また、AI-OCRで読み取った情報をRPA等、他のITツールと組み合わせることで、例えば原本となるデータを自動的に分類しつつ整理・保存する際に活用できるでしょう。CSV連携等で社内システムへの入力作業を自動処理させるといった使い方も可能です。

 

以上のようにインボイス制度によって複雑化する業務を、AI-OCRの機能を活用することで解消・緩和しようと考える企業も増えています。

 

 

まとめ

 

・AI-OCRとは
AI-OCRとは、AI技術である以下の2つの機能を取り入れたOCRです。
◆機械学習:AIが着目すべき点を人が指定したうえで学習
◆深層学習:AIが自ら着目点を判断したうえで学習

 

・AI-OCRの特長
◆識字率の向上
これまでは指定された様式に丁寧に書いた文字でなければ読み取りが困難だったが、OCRで読み取ることを意識していない文字でも読み取り精度が向上
◆非定型帳票への対応
これまでは各項目の位置を事前に指定しなければならなかったが、事前に指定しなくても読み取った文字が何を表しているか判別可能

 

・AI-OCR各製品検討におけるポイント
◆製品がカバーする機能範囲
◆製品の得意領域の理解(手書き or 印字、定型 or 非定型)
また、上記2点を踏まえてベンダーの事前検証サービスを使い、本導入前に読み取り精度を確認しておくことをお勧めします。

 

・電帳法改正とインボイス制度対応での活用方法
インボイス制度によって、請求書等のインボイスの各種確認作業が増え、また管理が必要な書類そのものも増加します。

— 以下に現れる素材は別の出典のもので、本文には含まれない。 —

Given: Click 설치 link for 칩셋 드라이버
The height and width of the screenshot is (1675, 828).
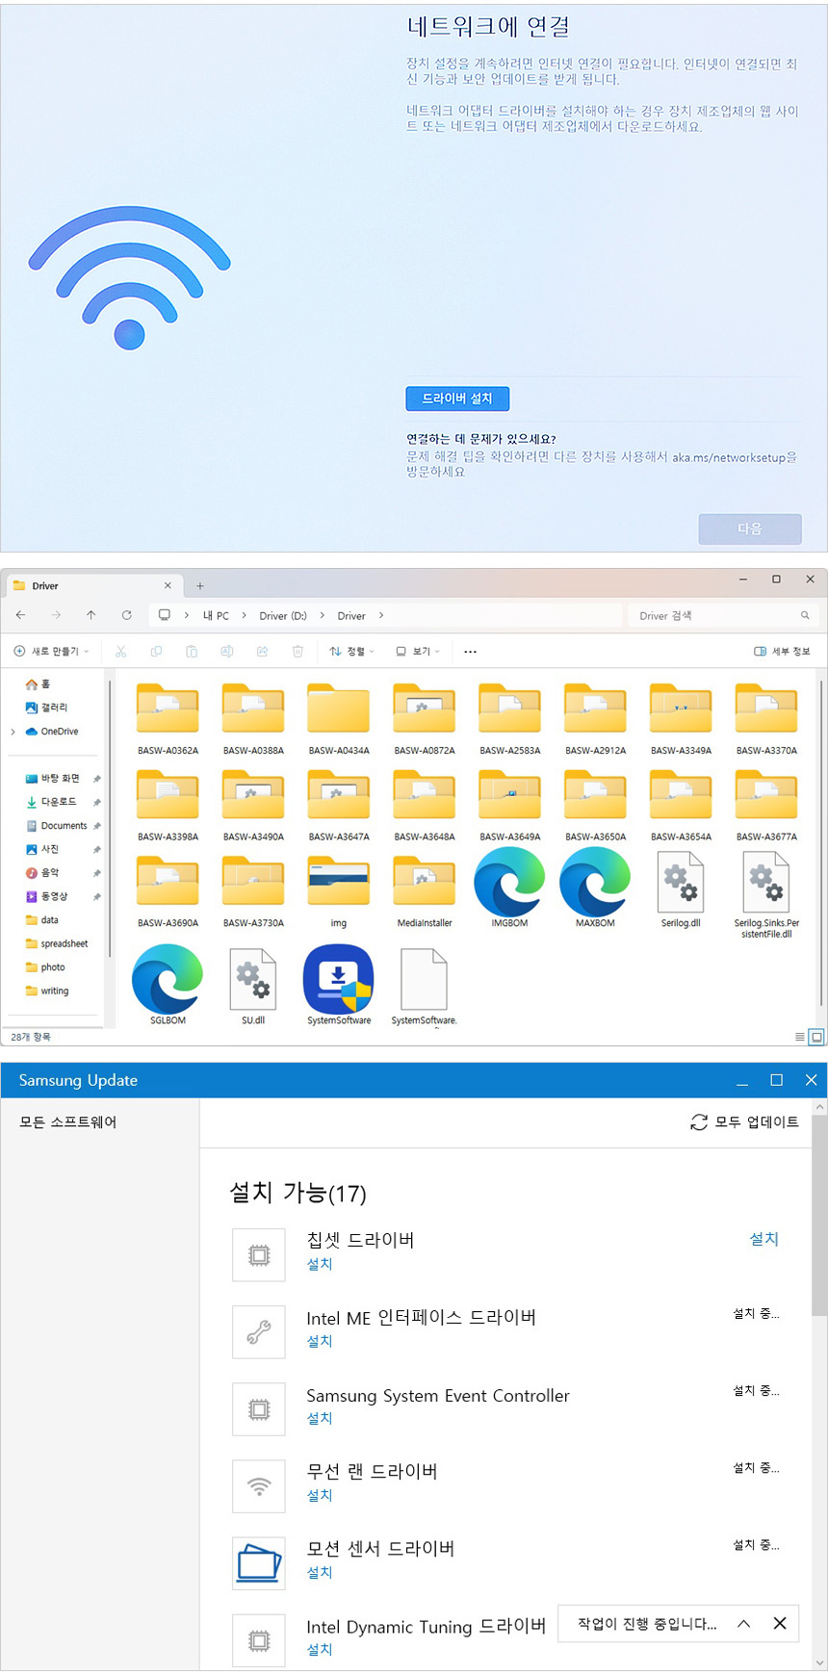Looking at the screenshot, I should point(763,1239).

紙ベースで1枚ずつ確認するのは、主に経理部門において大きな負担増になると予想されています。また一方で、電帳法改正により電子帳簿の管理についても厳格化が進められました。そこで、紙ベースによる帳票を全てデータで管理しようする流れから、AI-OCRが改めて注目を集めています。
AI-OCRの機能を活用することで、インボイス番号や日付等の情報を自動的に判別してくれるため、チェックや保存の際の分類や管理に有効です。また、RPA等、他のITツールと連携することで活用の幅はさらに広がるでしょう。